Marielle era negra e pobre. No entanto, venceu essas dificuldades, tornou-se socióloga, tornou-se militante. Em sua militância, conseguiu apoios e foi eleita vereadora. Uma vereadora dos pobres. Marielle era uma lutadora.
Mariele era vereadora e negra. Lutava pelos seus, os da Maré, da Rocinha, de Acari. Denunciava a morte de negros pela polícia. Denunciava a morte de policiais pelas milícias. Ajudava as famílias dos atingidos pela violência, sem distinção. Lutava contra a invasão das casas das pessoas sem mandado, contra a intervenção de Temer.
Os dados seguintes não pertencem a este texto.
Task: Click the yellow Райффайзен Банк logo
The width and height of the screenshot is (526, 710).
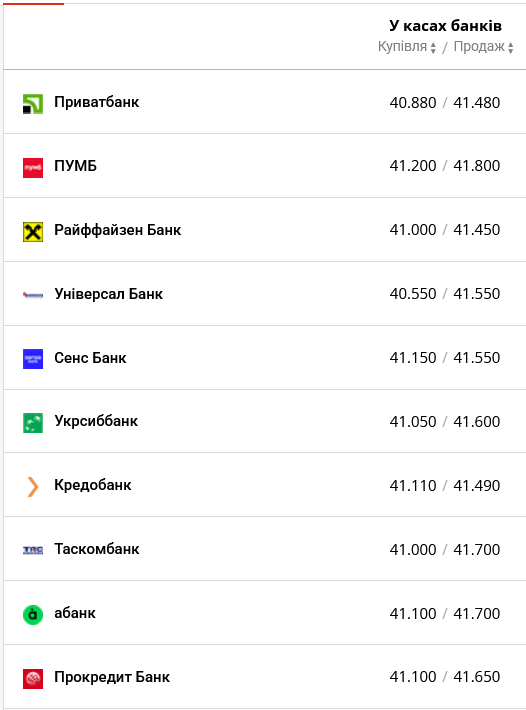Action: pyautogui.click(x=33, y=232)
Marielle era um alvo.
Marielle era vereadora e negra e mulher. Foi executada depois de denunciar as mortes que estavam ocorrendo sob a intervenção. Dois homens, cinco tiros, queima roupa. Coisa de gente que sabe do assunto. Marielle não é mais.
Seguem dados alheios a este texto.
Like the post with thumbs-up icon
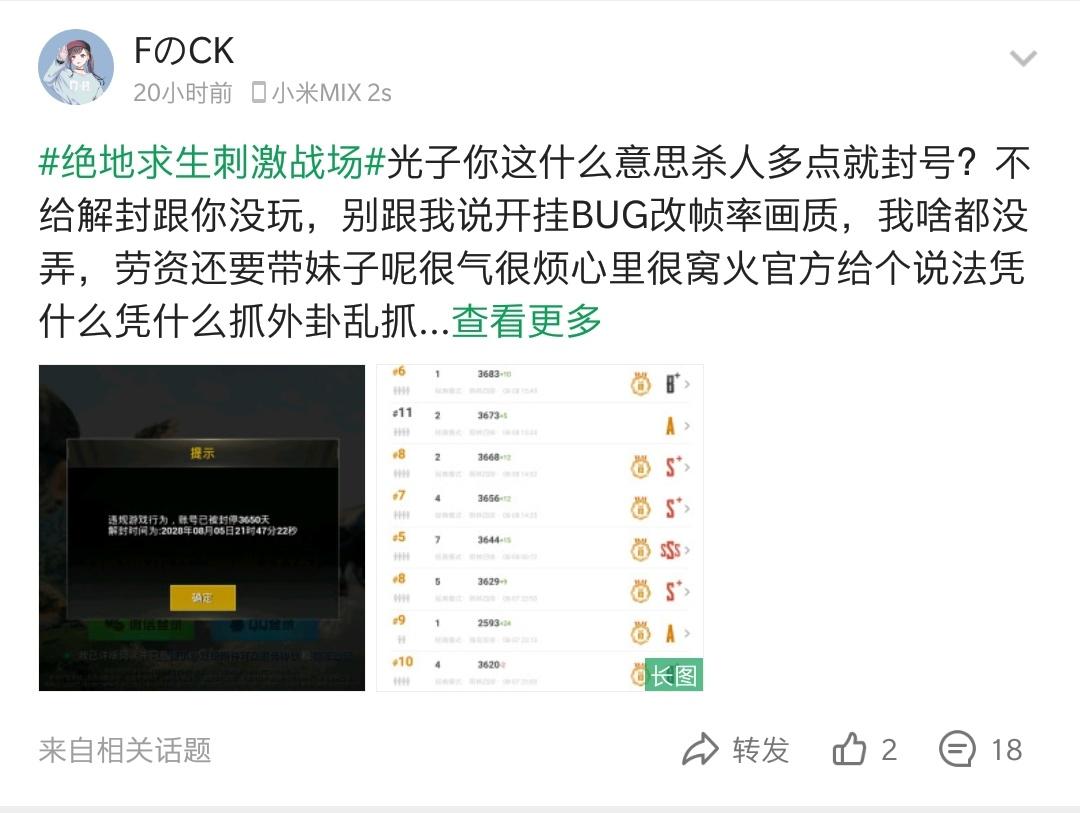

Marielle é uma, Marielle é muitas. Marielle é milhões. Juntas as Marielles, de um lado e de outro da vida. A Marielle vereadora, a Marielle militante, a Marielle mulher, a Marielle lutadora. Marielle é mais.
Juntas as Marielles. Gritam seus gritos de dor e esperança. A Maré vai mudar. Marielle é um simbolo, um alvo. Marielle é mais.
Gritem todos que os direitos humanos só servem pra bandido. Quando a policia invadir sua casa, lembrem-se de Marielle.